A frightening precedent was set in Italy last week, which outside of the country itself seemed to have nominal impact in the press, but which could undermine the ‘net as we know it, at least as far as content hosting and delivery is concerned. The initial incident in question occurred in 2006, when an autistic child was bullied at school and the subsequent video put up on GoogleVideo – thankfully for the video to shortly be taken down after being alerted by Italian police. Google worked with the police to help uncover the person responsible for posting the video, and the perpetrator and several schoolmates in the video were subsequently charged.
But, last week the Italian courts convicted three Google executives (who received suspended sentences) of failing to comply with Italian privacy codes. Now, bear in mind none of the executives were in the video; condoned the content; nor knew of it until being made aware by the police and once that happened, worked with the police to ensure convictions for those responsible.
What this conviction raises is the prospect of platform owners being responsible for the content being created and put on them by users – the implications for the likes of YouTube, Twitter, MySpace and Facebook are massive. Essentially, this means that hosts can no longer disclaim responsibility for content, and thus be held responsible for illegal or reprehensible content whacked up on their sites.

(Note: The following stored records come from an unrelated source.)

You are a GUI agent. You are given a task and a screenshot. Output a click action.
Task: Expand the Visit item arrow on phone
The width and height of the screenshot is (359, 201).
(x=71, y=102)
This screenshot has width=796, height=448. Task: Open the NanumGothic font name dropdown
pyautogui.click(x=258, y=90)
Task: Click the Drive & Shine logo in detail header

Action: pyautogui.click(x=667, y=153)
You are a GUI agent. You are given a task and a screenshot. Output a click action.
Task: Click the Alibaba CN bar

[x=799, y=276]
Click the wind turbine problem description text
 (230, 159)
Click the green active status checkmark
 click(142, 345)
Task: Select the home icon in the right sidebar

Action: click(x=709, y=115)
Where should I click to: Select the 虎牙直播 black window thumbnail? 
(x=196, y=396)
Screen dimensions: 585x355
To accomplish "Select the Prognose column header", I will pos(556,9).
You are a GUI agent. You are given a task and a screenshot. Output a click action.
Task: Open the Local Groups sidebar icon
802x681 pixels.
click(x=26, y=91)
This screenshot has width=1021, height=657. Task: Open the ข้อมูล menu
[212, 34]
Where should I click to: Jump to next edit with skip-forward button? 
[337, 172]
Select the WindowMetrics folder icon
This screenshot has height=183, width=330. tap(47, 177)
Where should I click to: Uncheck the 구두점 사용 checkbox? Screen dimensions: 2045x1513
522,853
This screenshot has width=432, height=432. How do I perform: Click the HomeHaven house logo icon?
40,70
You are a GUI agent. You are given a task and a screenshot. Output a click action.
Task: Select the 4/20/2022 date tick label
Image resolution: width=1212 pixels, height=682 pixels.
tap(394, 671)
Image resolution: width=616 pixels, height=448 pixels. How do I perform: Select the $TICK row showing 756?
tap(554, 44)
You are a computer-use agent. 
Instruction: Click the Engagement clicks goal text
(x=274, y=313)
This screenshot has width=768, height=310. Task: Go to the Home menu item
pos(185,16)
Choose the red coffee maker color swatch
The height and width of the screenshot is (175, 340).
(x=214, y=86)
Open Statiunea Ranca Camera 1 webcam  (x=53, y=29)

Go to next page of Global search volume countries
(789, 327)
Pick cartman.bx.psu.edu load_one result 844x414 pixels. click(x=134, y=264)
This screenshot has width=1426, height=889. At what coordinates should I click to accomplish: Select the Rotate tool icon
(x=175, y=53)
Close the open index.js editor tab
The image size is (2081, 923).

How can this work in the long term, especially if it is replicated outside of Italy – how can a host network possibly monitor everything posted online without hugely deteriorating from the quality of service, and without massive investment in resources, if everything has to be checked rigorously?
More to the point, if hosting now includes responsibility, where does the line get drawn, given what might offend one person may be acceptable to another? I personally swear like an Australian in some of what I put online, but if this offends someone, should my content be taken down – and what makes their morals ‘better’ and more acceptable than my slightly sweary ones? Who is the judge in all this?
This conviction throws up some very worrying precedents not just for the internet hosting companies and content distributors, but for everyone associated with content creation as well.